### Data for processing

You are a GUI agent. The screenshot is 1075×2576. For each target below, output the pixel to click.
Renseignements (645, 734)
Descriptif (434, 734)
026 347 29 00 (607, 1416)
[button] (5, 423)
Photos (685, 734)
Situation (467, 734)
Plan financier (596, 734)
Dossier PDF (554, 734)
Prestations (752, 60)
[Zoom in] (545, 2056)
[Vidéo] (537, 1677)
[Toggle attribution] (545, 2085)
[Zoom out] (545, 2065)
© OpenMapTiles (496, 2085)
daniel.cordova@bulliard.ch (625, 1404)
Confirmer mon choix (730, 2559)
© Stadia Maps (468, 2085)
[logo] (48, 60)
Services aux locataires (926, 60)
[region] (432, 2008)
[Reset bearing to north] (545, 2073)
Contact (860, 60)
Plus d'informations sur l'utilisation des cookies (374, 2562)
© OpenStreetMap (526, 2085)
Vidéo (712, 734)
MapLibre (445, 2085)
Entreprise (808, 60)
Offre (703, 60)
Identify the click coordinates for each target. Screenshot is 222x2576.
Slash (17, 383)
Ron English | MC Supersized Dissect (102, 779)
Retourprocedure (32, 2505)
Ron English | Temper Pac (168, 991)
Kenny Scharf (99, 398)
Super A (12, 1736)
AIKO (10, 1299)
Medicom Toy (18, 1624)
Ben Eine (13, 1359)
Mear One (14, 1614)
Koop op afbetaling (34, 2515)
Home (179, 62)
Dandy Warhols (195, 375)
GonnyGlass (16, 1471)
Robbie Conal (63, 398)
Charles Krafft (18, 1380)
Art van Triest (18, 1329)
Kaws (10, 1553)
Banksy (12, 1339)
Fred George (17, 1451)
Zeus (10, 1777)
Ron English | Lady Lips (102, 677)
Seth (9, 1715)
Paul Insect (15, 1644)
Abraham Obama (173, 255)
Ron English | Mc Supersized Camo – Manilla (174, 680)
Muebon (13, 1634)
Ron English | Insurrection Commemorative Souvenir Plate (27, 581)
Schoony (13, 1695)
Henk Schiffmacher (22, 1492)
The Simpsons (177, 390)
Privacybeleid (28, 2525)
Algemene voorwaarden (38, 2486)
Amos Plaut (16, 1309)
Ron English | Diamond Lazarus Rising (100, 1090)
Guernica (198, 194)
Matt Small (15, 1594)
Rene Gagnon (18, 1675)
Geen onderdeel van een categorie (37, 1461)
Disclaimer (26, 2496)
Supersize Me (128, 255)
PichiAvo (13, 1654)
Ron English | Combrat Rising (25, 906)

### Exercise objective
Reproduce exactly the lines of the records above from the one with "AIKO (10, 1299)" to the one with "Muebon (13, 1634)", both included, and leave out everything else.

### Exercise solution
AIKO (10, 1299)
Medicom Toy (18, 1624)
Ben Eine (13, 1359)
Mear One (14, 1614)
Koop op afbetaling (34, 2515)
Home (179, 62)
Dandy Warhols (195, 375)
GonnyGlass (16, 1471)
Robbie Conal (63, 398)
Charles Krafft (18, 1380)
Art van Triest (18, 1329)
Kaws (10, 1553)
Banksy (12, 1339)
Fred George (17, 1451)
Zeus (10, 1777)
Ron English | Lady Lips (102, 677)
Seth (9, 1715)
Paul Insect (15, 1644)
Abraham Obama (173, 255)
Ron English | Mc Supersized Camo – Manilla (174, 680)
Muebon (13, 1634)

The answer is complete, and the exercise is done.